Otra aparición importante es la de Patricia Salazar: esposa de Luis por más de 25 años y madre de Dante, Catarina, Valentino y Vera. Su testimonio es el hilo conductor de mucha de la materia prima que utilizó Spinetta para sus canciones. La vida del Flaco, como allí se ve, cobró nuevas dimensiones cuando fue padre. El combustible de su obra y sus días pasó a ser todo de sus hijos. Su persona se desdobló y se convirtió en maestro y aprendiz. Y Salazar fue fundamental en todo ese entramado. Como dijo Cata en una entrevista: “Mi mamá estuvo sosteniendo todo como la gran madre que es. Ella siempre tuvo bajo perfil. Había una gran persona sosteniendo al gran artista”.
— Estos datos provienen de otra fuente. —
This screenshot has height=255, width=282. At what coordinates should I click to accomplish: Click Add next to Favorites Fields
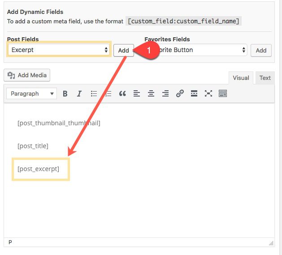pyautogui.click(x=261, y=50)
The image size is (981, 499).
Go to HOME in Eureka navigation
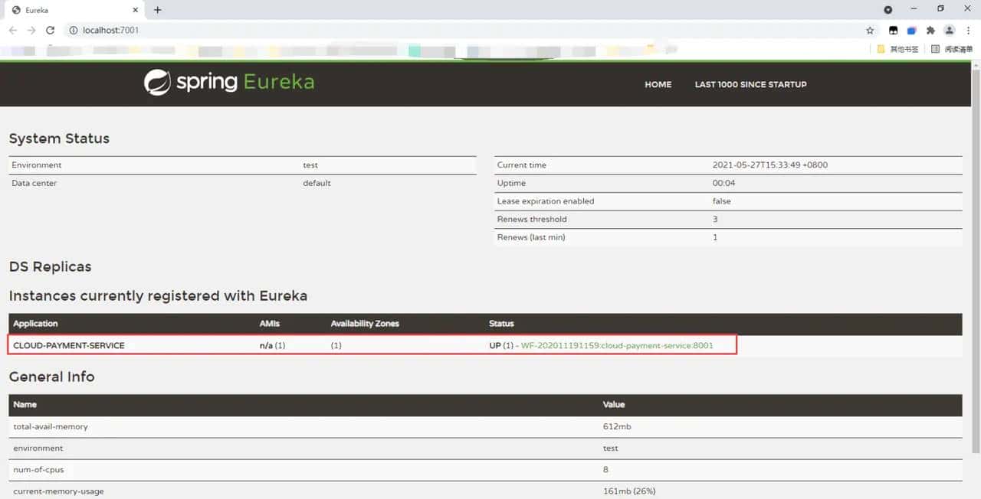pos(658,84)
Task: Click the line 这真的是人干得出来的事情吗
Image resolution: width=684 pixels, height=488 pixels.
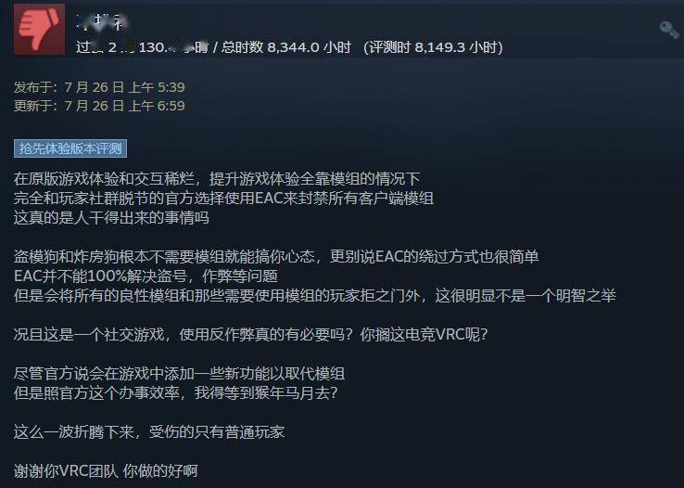Action: point(111,217)
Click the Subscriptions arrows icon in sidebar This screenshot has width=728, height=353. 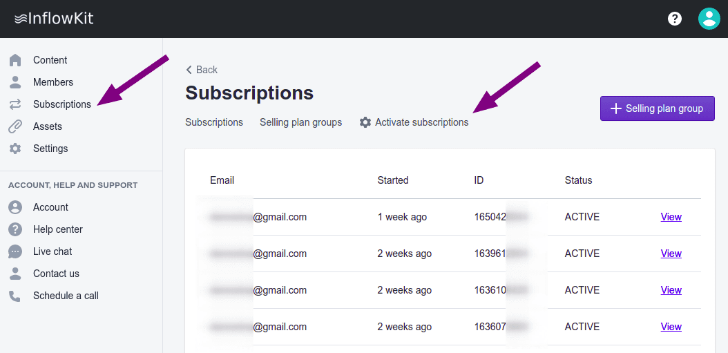click(15, 104)
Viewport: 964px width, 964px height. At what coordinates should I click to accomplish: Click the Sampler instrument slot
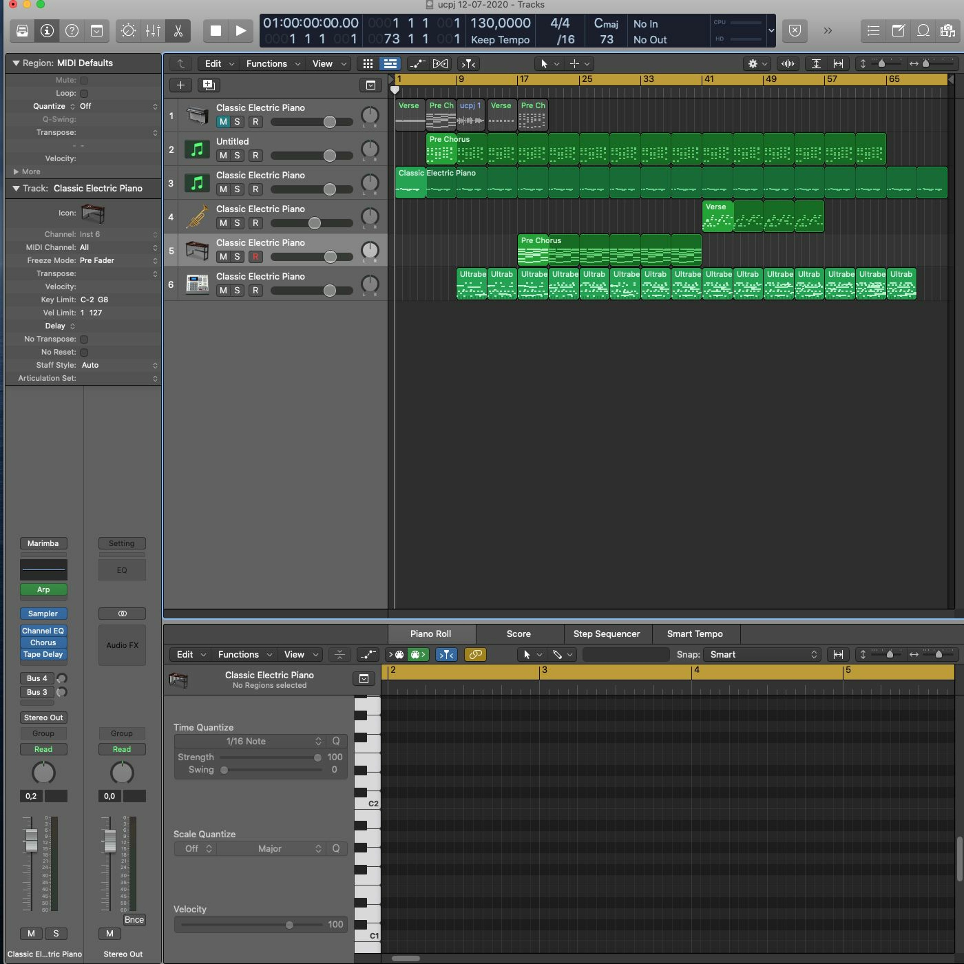pos(43,613)
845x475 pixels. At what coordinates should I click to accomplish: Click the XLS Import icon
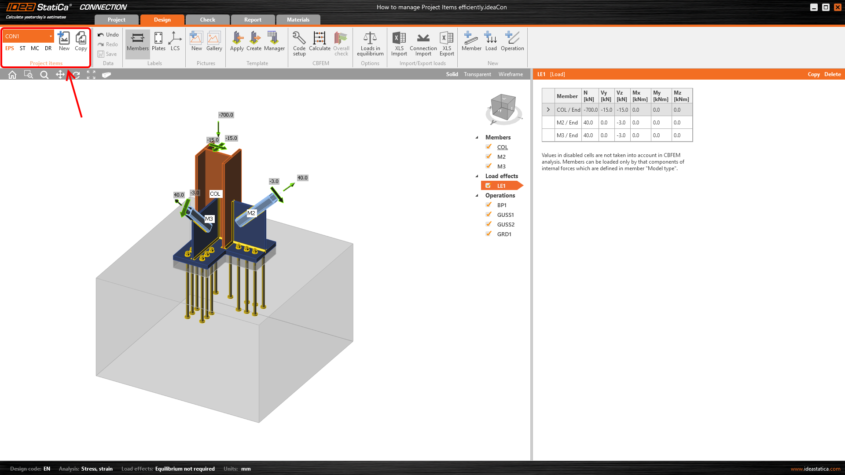(x=399, y=39)
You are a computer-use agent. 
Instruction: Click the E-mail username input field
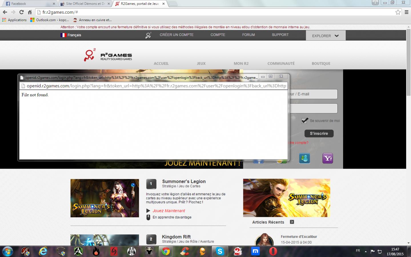click(313, 94)
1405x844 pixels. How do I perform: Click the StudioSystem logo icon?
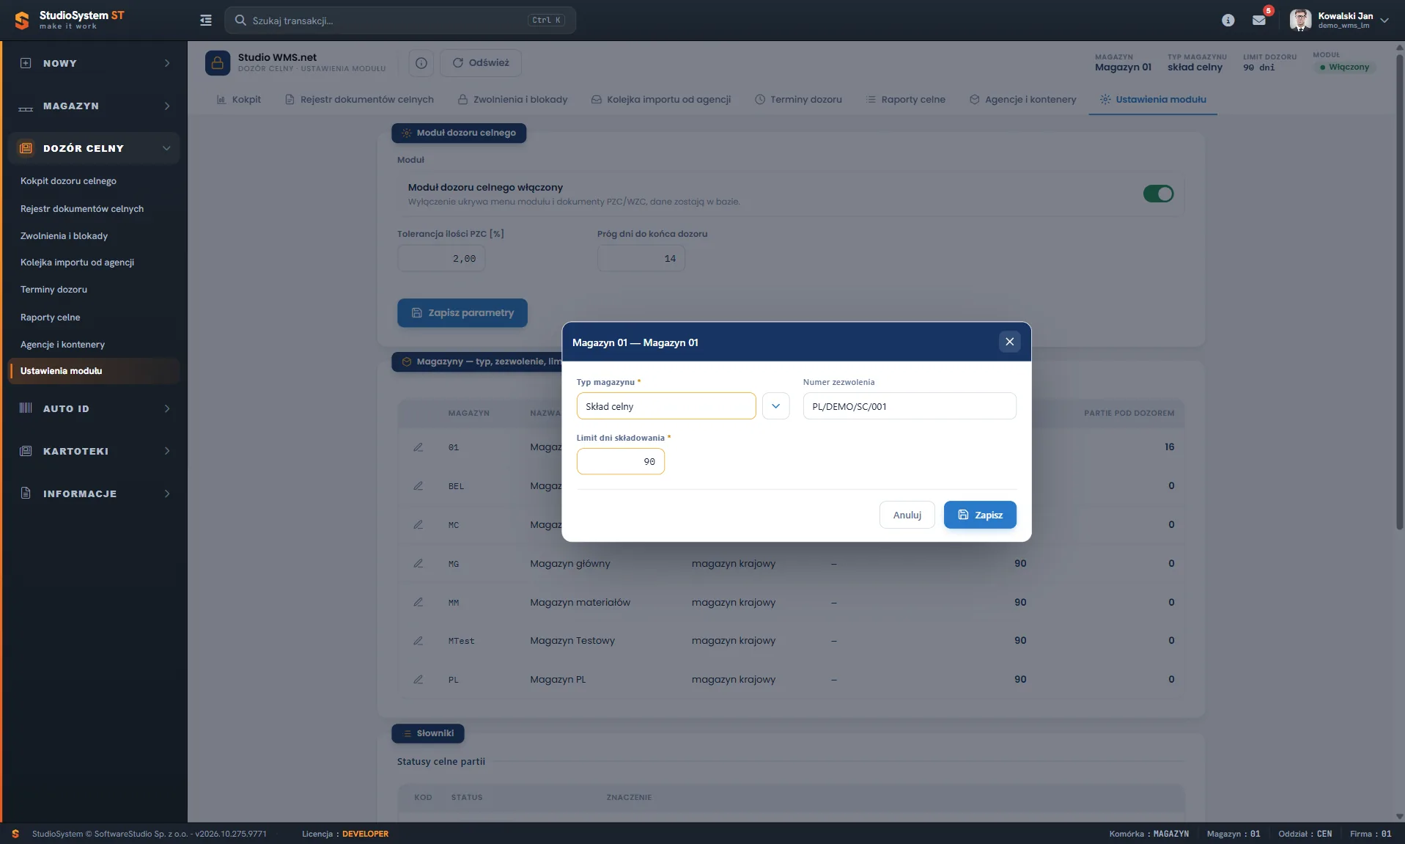[22, 21]
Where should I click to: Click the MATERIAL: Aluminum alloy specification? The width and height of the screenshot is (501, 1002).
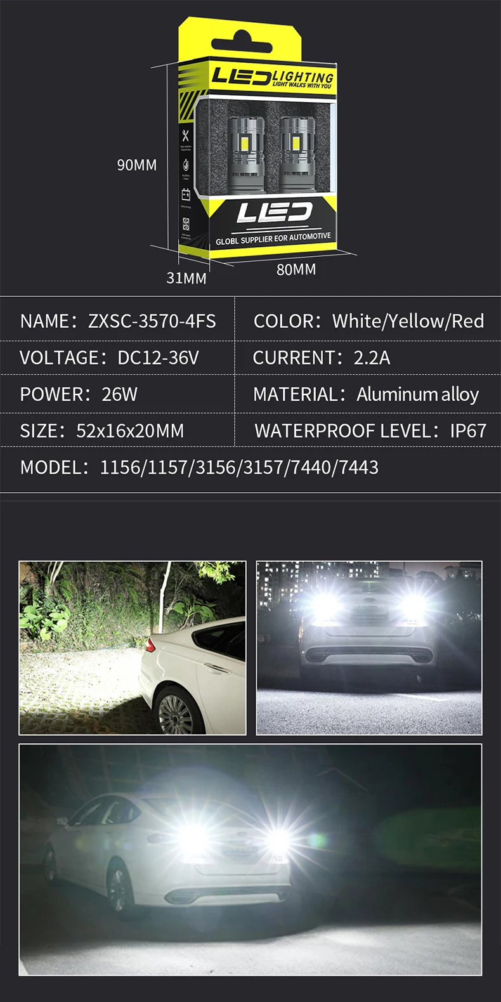[366, 394]

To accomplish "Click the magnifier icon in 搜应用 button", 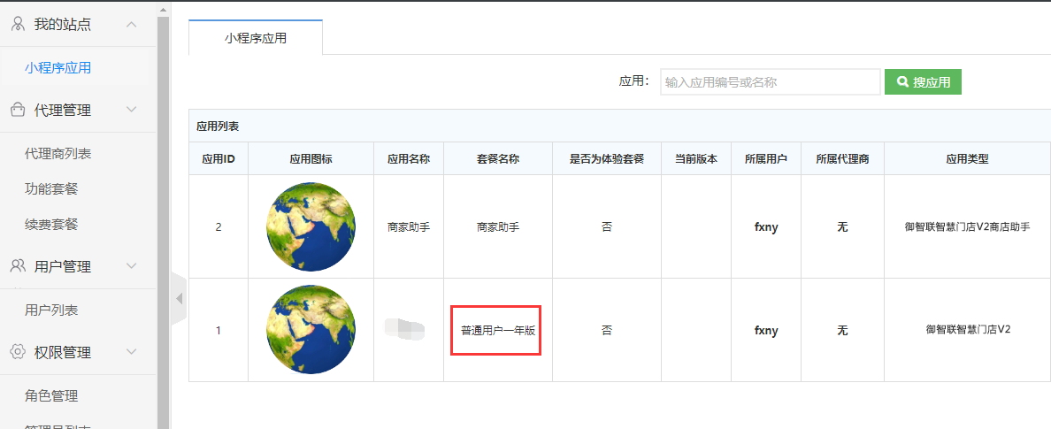I will click(x=902, y=82).
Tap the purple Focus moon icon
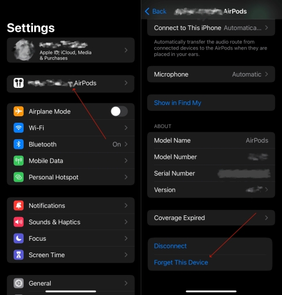This screenshot has width=282, height=295. point(19,238)
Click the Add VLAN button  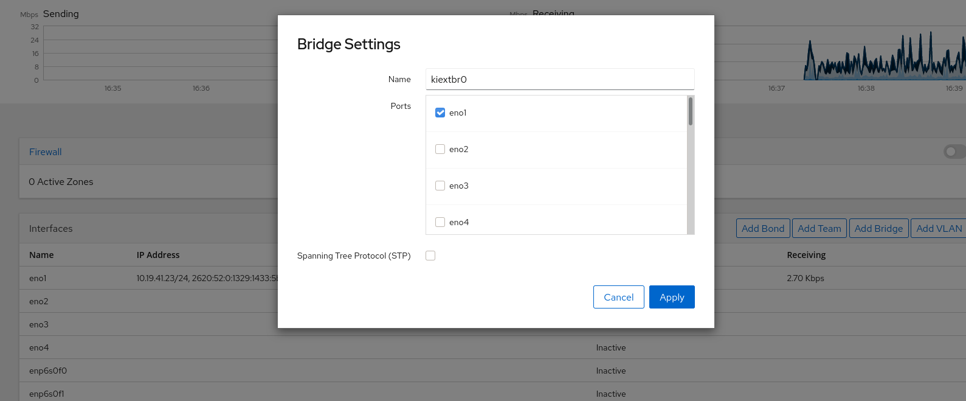[939, 228]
Finalmente, mientras las imágenes terminan de fundirse en un trabajo descomunal que muestra todas las etapas del Flaco: Almendra, Pesacado, Invisible, Spinetta Jade, Los Socios del desierto y sus obras solistas, los pañuelos se inundan de llanto.

El cimbronazo emocional no se abstiene, sobre todo al final, cuando llega el momento de describir el derrotero del Flaco frente a su lucha contra el cáncer de pulmón que se lo llevó físicamente de este mundo (y vale la aclaración de físicamente, porque queda claro que vive en todos lados para donde se mire). Siete meses pasaron desde que se enteró lo que tenía, para que la vida del músico de todos los tiempos dijera basta. Siete meses pasaron para que la palabra injusticia se adueñe de todo y de los días de quien amó profundamente la vida.

“Cuida al que tenes al lado. Es tu amigo, puede ser tu hermano, tu novia…Lo que sean, pero cuidá. Cuidá la vida”, es la reflexión final que deja Luis antes de que aparezcan los créditos.